Task objective:
Word for word, repeat each entry that follows.

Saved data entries

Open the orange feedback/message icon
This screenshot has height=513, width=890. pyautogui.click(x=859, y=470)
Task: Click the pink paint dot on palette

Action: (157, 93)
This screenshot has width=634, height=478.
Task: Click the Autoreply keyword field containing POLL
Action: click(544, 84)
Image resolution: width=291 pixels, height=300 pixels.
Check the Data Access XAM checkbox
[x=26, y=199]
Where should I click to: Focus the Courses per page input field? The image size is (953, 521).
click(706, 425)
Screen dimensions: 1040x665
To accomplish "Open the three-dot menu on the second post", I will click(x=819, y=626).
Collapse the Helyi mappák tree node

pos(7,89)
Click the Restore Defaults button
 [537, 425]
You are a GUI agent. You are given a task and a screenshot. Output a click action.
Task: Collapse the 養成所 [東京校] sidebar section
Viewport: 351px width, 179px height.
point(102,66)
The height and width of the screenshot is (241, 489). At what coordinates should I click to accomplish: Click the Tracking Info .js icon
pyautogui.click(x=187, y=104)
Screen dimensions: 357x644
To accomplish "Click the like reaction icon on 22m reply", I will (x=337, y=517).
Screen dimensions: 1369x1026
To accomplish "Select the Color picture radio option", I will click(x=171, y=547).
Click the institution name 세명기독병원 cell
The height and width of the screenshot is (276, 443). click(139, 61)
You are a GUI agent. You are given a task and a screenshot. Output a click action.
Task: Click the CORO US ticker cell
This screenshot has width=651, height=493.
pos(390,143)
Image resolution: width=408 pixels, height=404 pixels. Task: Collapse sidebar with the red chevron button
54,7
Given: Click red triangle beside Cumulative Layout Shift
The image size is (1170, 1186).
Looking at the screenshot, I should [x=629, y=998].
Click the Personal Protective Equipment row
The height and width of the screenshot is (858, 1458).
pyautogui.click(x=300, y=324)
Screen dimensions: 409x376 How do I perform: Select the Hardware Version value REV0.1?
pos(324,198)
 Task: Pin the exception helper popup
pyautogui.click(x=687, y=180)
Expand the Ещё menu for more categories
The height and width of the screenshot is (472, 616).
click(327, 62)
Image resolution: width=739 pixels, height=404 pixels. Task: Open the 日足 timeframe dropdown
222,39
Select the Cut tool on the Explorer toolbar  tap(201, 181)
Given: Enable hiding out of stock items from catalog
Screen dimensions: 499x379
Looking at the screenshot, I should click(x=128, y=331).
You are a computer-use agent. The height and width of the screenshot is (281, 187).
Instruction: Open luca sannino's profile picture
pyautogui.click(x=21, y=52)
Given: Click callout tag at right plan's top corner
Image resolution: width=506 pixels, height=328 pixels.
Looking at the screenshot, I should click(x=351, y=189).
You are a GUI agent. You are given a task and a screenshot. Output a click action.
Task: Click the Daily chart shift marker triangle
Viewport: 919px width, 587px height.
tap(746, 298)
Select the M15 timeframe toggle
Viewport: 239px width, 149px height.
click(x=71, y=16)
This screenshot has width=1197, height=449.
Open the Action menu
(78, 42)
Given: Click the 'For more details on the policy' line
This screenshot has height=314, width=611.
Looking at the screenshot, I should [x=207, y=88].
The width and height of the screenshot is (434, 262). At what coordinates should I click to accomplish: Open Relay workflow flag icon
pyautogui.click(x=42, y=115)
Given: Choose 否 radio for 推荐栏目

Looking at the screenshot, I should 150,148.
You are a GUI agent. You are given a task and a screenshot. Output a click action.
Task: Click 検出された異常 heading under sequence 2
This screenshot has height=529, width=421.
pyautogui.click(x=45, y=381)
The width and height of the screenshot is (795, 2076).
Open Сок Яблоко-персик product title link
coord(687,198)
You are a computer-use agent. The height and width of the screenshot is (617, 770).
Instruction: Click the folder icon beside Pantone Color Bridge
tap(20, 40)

Result:
Open the orange feedback/message icon
This screenshot has height=513, width=890. pyautogui.click(x=859, y=470)
Task: Click the pink paint dot on palette

Action: (157, 93)
This screenshot has width=634, height=478.
Task: Click the Autoreply keyword field containing POLL
Action: click(544, 84)
Image resolution: width=291 pixels, height=300 pixels.
Check the Data Access XAM checkbox
[x=26, y=199]
Where should I click to: Focus the Courses per page input field? The image size is (953, 521).
click(706, 425)
Screen dimensions: 1040x665
To accomplish "Open the three-dot menu on the second post", I will click(x=819, y=626).
Collapse the Helyi mappák tree node

pos(7,89)
Click the Restore Defaults button
 [537, 425]
You are a GUI agent. You are given a task and a screenshot. Output a click action.
Task: Collapse the 養成所 [東京校] sidebar section
Viewport: 351px width, 179px height.
point(102,66)
The height and width of the screenshot is (241, 489). At what coordinates should I click to accomplish: Click the Tracking Info .js icon
pyautogui.click(x=187, y=104)
Screen dimensions: 357x644
To accomplish "Click the like reaction icon on 22m reply", I will (x=337, y=517).
Screen dimensions: 1369x1026
To accomplish "Select the Color picture radio option", I will click(x=171, y=547).
Click the institution name 세명기독병원 cell
The height and width of the screenshot is (276, 443). click(139, 61)
You are a GUI agent. You are given a task and a screenshot. Output a click action.
Task: Click the CORO US ticker cell
This screenshot has width=651, height=493.
pos(390,143)
Image resolution: width=408 pixels, height=404 pixels. Task: Collapse sidebar with the red chevron button
54,7
Given: Click red triangle beside Cumulative Layout Shift
The image size is (1170, 1186).
Looking at the screenshot, I should [x=629, y=998].
Click the Personal Protective Equipment row
The height and width of the screenshot is (858, 1458).
pyautogui.click(x=300, y=324)
Screen dimensions: 409x376 How do I perform: Select the Hardware Version value REV0.1?
pos(324,198)
 Task: Pin the exception helper popup
pyautogui.click(x=687, y=180)
Expand the Ещё menu for more categories
The height and width of the screenshot is (472, 616).
click(327, 62)
Image resolution: width=739 pixels, height=404 pixels. Task: Open the 日足 timeframe dropdown
222,39
Select the Cut tool on the Explorer toolbar  tap(201, 181)
Given: Enable hiding out of stock items from catalog
Screen dimensions: 499x379
Looking at the screenshot, I should click(x=128, y=331).
You are a computer-use agent. The height and width of the screenshot is (281, 187).
Instruction: Open luca sannino's profile picture
pyautogui.click(x=21, y=52)
Given: Click callout tag at right plan's top corner
Image resolution: width=506 pixels, height=328 pixels.
Looking at the screenshot, I should click(x=351, y=189).
You are a GUI agent. You are given a task and a screenshot. Output a click action.
Task: Click the Daily chart shift marker triangle
Viewport: 919px width, 587px height.
tap(746, 298)
Select the M15 timeframe toggle
Viewport: 239px width, 149px height.
click(x=71, y=16)
This screenshot has width=1197, height=449.
Open the Action menu
(78, 42)
Given: Click the 'For more details on the policy' line
This screenshot has height=314, width=611.
Looking at the screenshot, I should [x=207, y=88].
The width and height of the screenshot is (434, 262). At what coordinates should I click to accomplish: Open Relay workflow flag icon
pyautogui.click(x=42, y=115)
Given: Choose 否 radio for 推荐栏目

Looking at the screenshot, I should 150,148.
You are a GUI agent. You are given a task and a screenshot. Output a click action.
Task: Click 検出された異常 heading under sequence 2
This screenshot has height=529, width=421.
pyautogui.click(x=45, y=381)
The width and height of the screenshot is (795, 2076).
Open Сок Яблоко-персик product title link
coord(687,198)
You are a computer-use agent. The height and width of the screenshot is (617, 770).
Instruction: Click the folder icon beside Pantone Color Bridge
tap(20, 40)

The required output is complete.